According to the Washington Examiner, “Senior Republicans are floating Secretary of State Mike Pompeo as their preferred successor to Sen. Pat Roberts.” Other names are being floated as well, but more on that in a minute.
A K-State alum, Roberts announced his retirement Friday in Manhattan at the Kansas Department of Agriculture. The location has particular meaning in that the 82-year-old Roberts successfully led the fight to pass the farm bill last month with historic majorities. Roberts served in the U.S. Senate for 22 years and in the House for 16 years before that.

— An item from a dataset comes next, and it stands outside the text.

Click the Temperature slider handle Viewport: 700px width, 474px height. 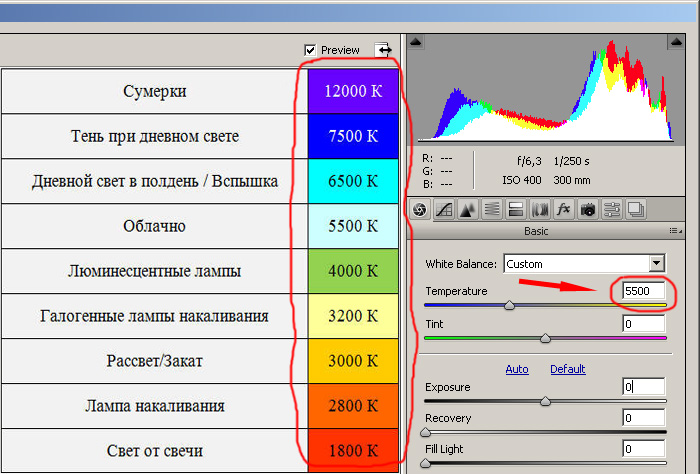tap(509, 306)
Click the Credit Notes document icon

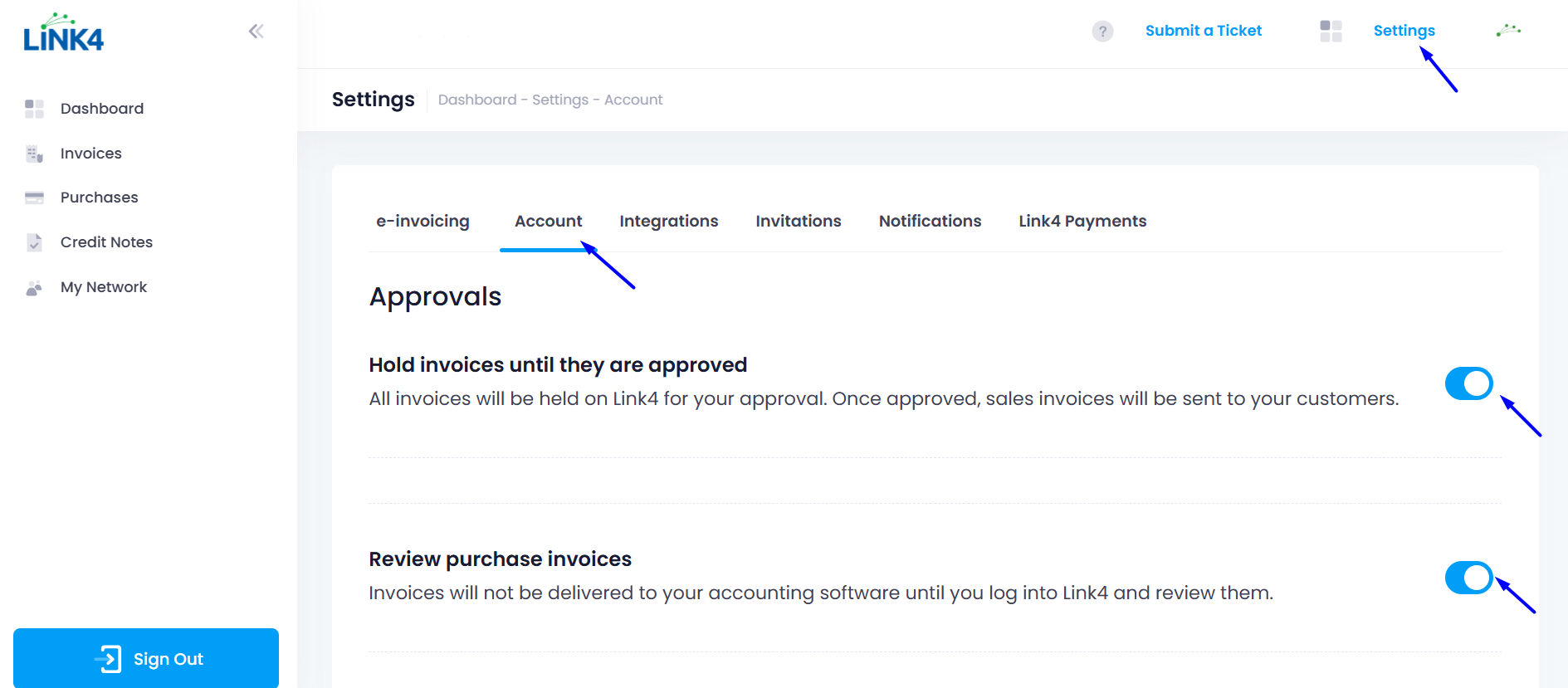coord(34,242)
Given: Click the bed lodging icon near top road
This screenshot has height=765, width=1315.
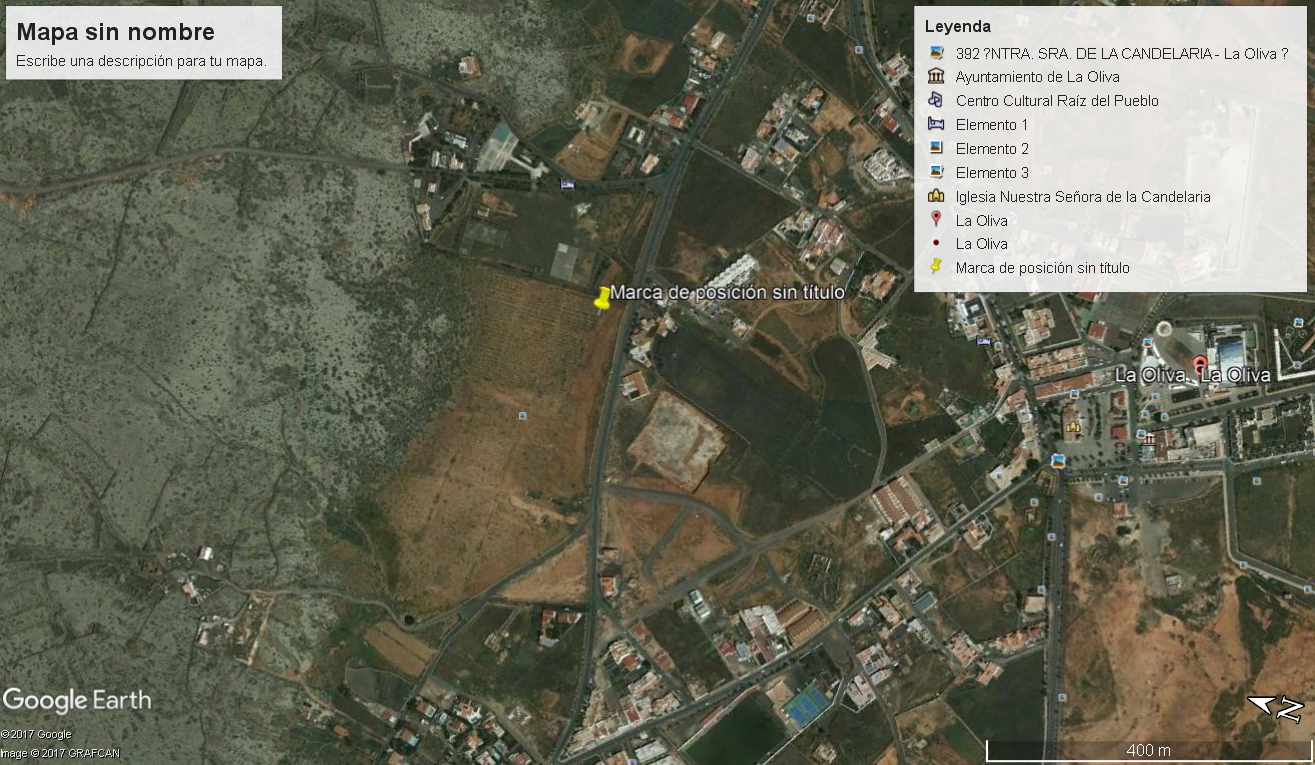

“If Roberts steps aside, it’ll trigger a GOP primary that could make the #ksgov race look tame by comparison,” tweeted Bryan Lowry of the Kansas City Star, but Lowry overlooks the heft that Pompeo would bring to the race.
“Everybody wants Mike Pompeo,” a senior Republican strategist told the Examiner. “He would clear the field and cruise to a general election victory in a state where Republicans had mixed success last cycle. Everybody who cares about maintaining our Senate majority wants him to be our candidate.”
The strategist is right. The other candidates whose names are being floated–Rep. Roger Marshall, former Gov. Jeff Colyer, former Rep. Kevin Yoder, former Secretary of State Kris Kobach–would be very hard pressed to mount a serious campaign against Pompeo. If Pompeo were the nominee, Democrats would likely offer only token resistance. As secretary of state, Pompeo has no job security beyond the next two years. A senate candidacy would make for a graceful exit from the Trump White House.
In April, Pompeo will have served as secretary of state for a year. He has some serious credentials. For 16 months, he was the director of the Central Intelligence Agency, and for six years before that he represented Kansas’s 4th District in the House of Representatives. A serious conservative, Pompeo has a 97 percent rating from the American Conservative Union.
Of Italian ancestry, Pompeo was born in Orange County, California, attended West Point, served in the US Army for five years, got his law degree from Harvard, and moved to Wichita in 1998 to start an aviation business. He just turned 55 last week.
If elected to the Senate in 2020, Pompeo is the kind of candidate who would have a realistic shot at the White House in 2024.